Thor Heyerdahl was a Norwegian adventurer, ethnographic and archaeologist, and the manliest and most insane scientist ever. Along with his balls of steel, he was the realest equivalent of Indiana Jones. Also, he was kind of a hippie.
After he married his first wife, the couple went on honeymoon to the Polynesian Islands. But unlike other sissy couples who go to the civilized French Polynesia, the Heyerdahls moved to Fatu-Hiva instead, which was mostly inhibited by cannibals.
They then continued to live in a hut they built by themselves. At first it was paradise - having unpolluted river water and fresh fruit from the trees. However, reality retaliated in the shape of elephantiasis-bearing mosquitoes, which didn't matter because, eventually, the local population gastronomical tastes drove them into living in a fucking cave.
When they did return to Norway, Heyerdahl decided to join the war effort and fight some Nazis.
When the war was over, Heyerdahl was back to studying the culture of he Polynesian Islands he (still) admired. Following an ancient Inca legend about "white gods" who, after being massacered, fled the country of Peru westward across the Pacific using rafts, Heyerdahl asserted that these same people, following their leader Kon-Tiki, reached the Polynesian Islands and settled there. He first tried to prove his hypothesis by showing a connection between old ancient stories and cultures of the Polynesian people to those of the Incas of pre-Columbian times. While everybody told him it was impossible for the so-called white-gods to travel the 5000 miles of sea by a simple raft which, for one, is impossible to navigate, and secondly, would not survive the open-sea weather, Heyerdahl insisted that it was possible. When that failed, and everyone ignored him he tried to prove it by other means. Insane means. Instead of the boring normal approach of writing a book, or giving lectures, Heyerdahl decided to go on a raft and prove his theory. He formed an expedition of six people including himself. The group built an ancient Pae-Pae raft made out of balsa wood, complete with square sails, and set off from Peru. The Kon Tiki (which was the name they gave the raft) sailed for 101 days before successfully reaching the Polynesian Islands.
completely fucking insane
Along the way the crew caught all kinds of fish, including flying fish, dolphins, yellowfish tuna. And some sharks. Which they caught with their bare hands.
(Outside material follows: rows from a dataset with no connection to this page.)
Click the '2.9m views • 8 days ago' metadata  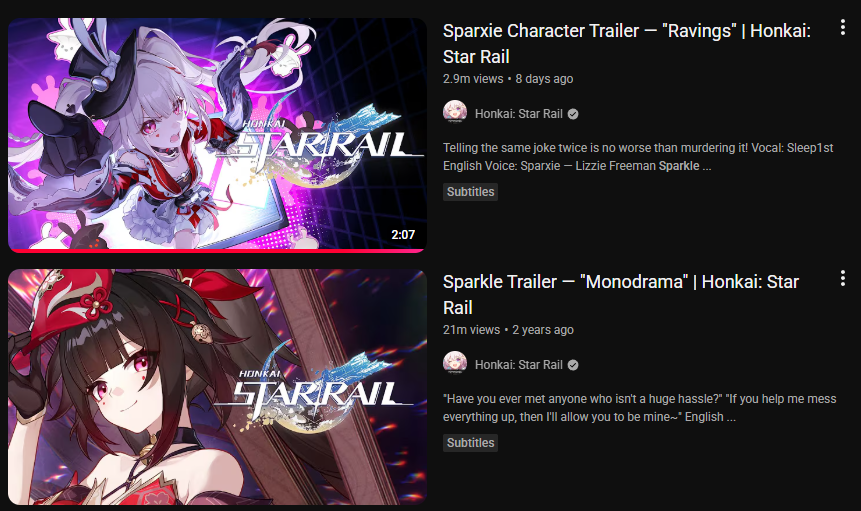508,78
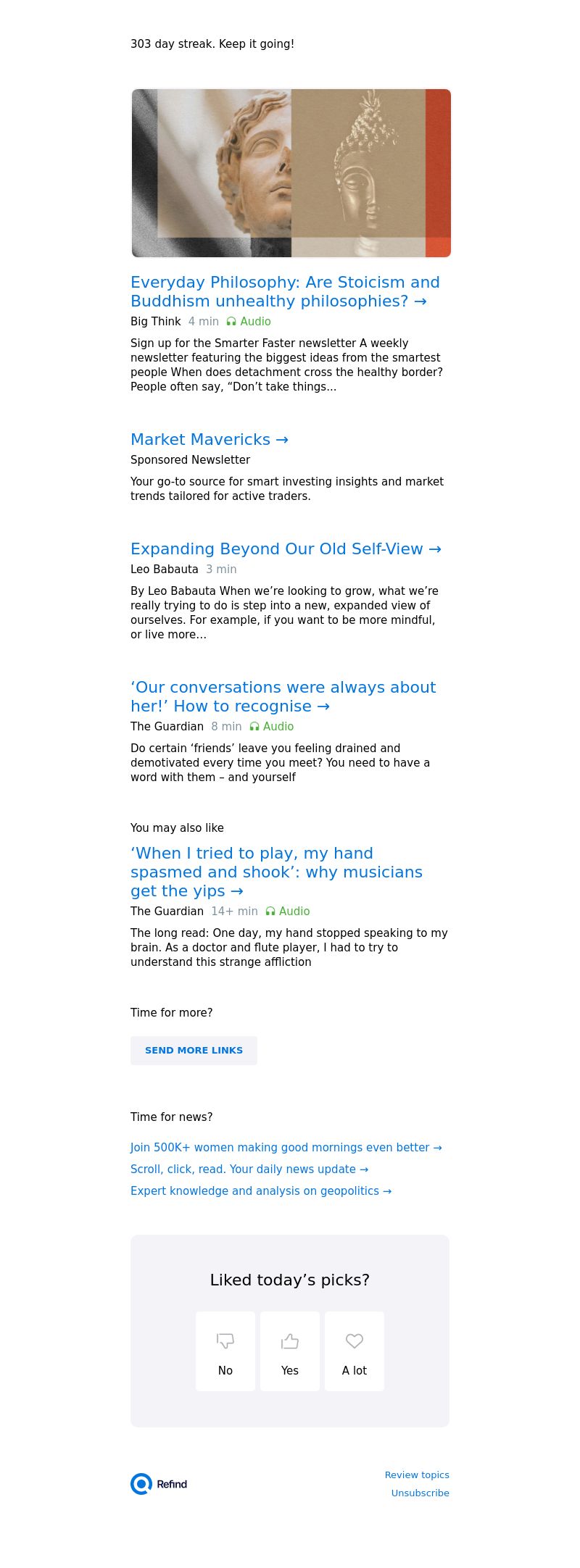
Task: Click Review topics in footer
Action: pyautogui.click(x=417, y=1475)
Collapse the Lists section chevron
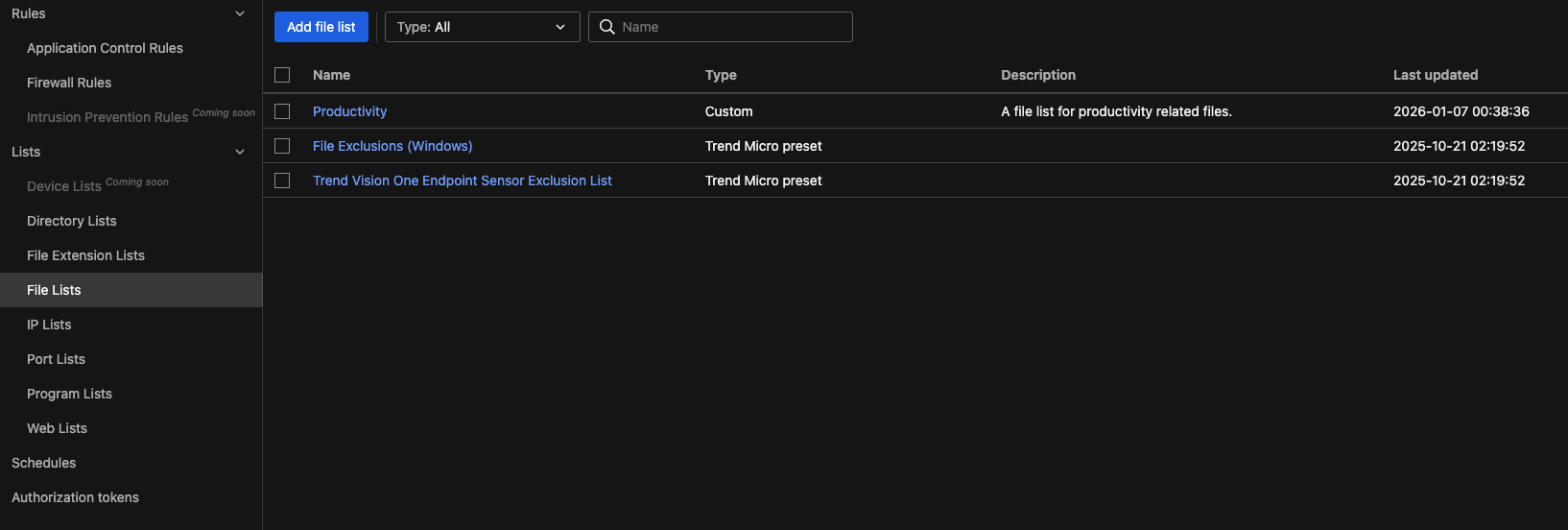The height and width of the screenshot is (530, 1568). pyautogui.click(x=240, y=152)
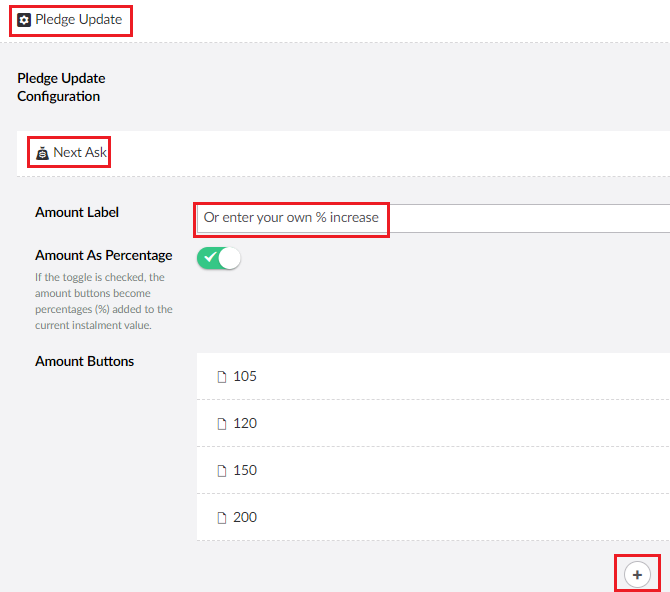Add a new amount button with plus
The width and height of the screenshot is (670, 592).
coord(637,574)
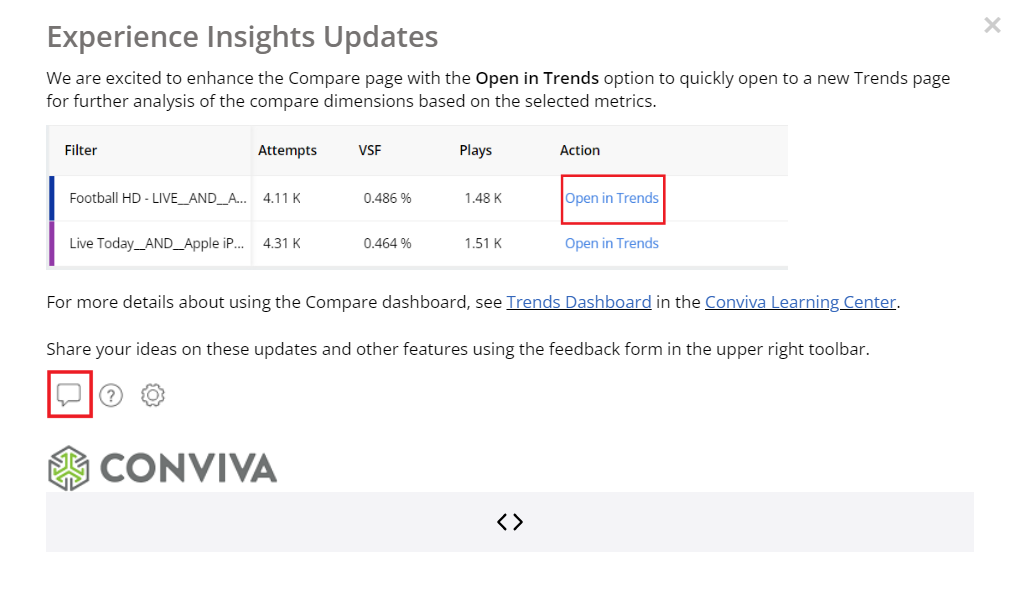Click the Action column header
1016x597 pixels.
coord(580,150)
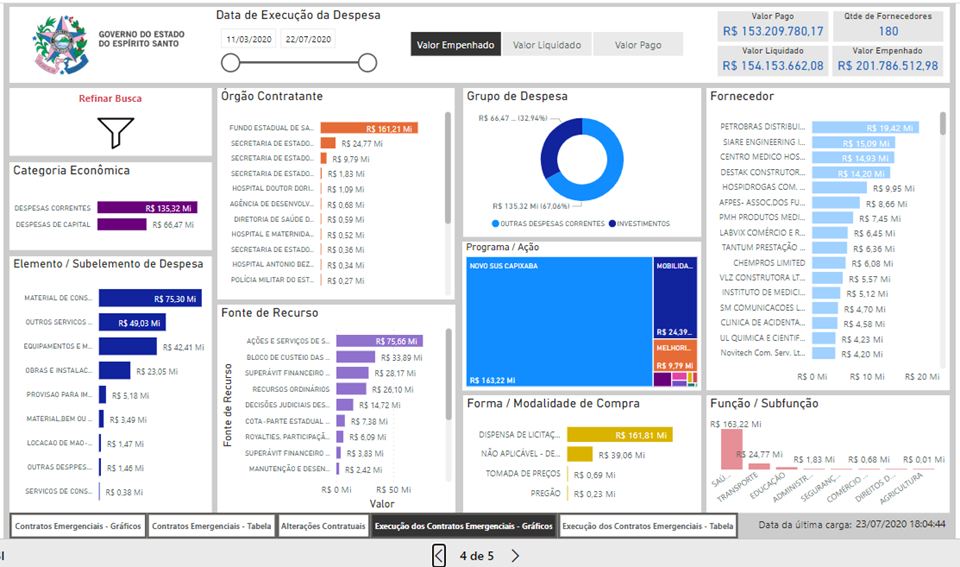Go to next report page arrow
The image size is (960, 567).
(x=515, y=556)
They actually made a sport out of it. How we wish we were kidding.
As if one crazy suicide mission wasn't enough, in an attempt to prove possibility of trans-Atlantic voyages in ancient times, Heyerdahl built a papyrus boat (yes, papyrus - the stuff they made paper out of) he named Ra, and attempted to cross the Atlantic ocean from Morocco. After this attempt failed, and the ship got wrecked in the middle of the ocean, you'd think he'd have figured out he was actually wrong.
Nope. Heyerdahl was not discouraged, and simply built another one, Ra II, which crossed the Atlantic successfully. Holy shit.
Ah well, we'll just make another one.
Heyerdahl made other expeditions to the Galapagos Island and to the Easter Island.
And another reed-boat expedition across the Indian ocean, which was called the Tigris Expedition. This one ended when Heyerdahl and the crew decided to deliberately burn the ship in protest of the wars raging on the sides of the Red-Sea and Horn of Africa.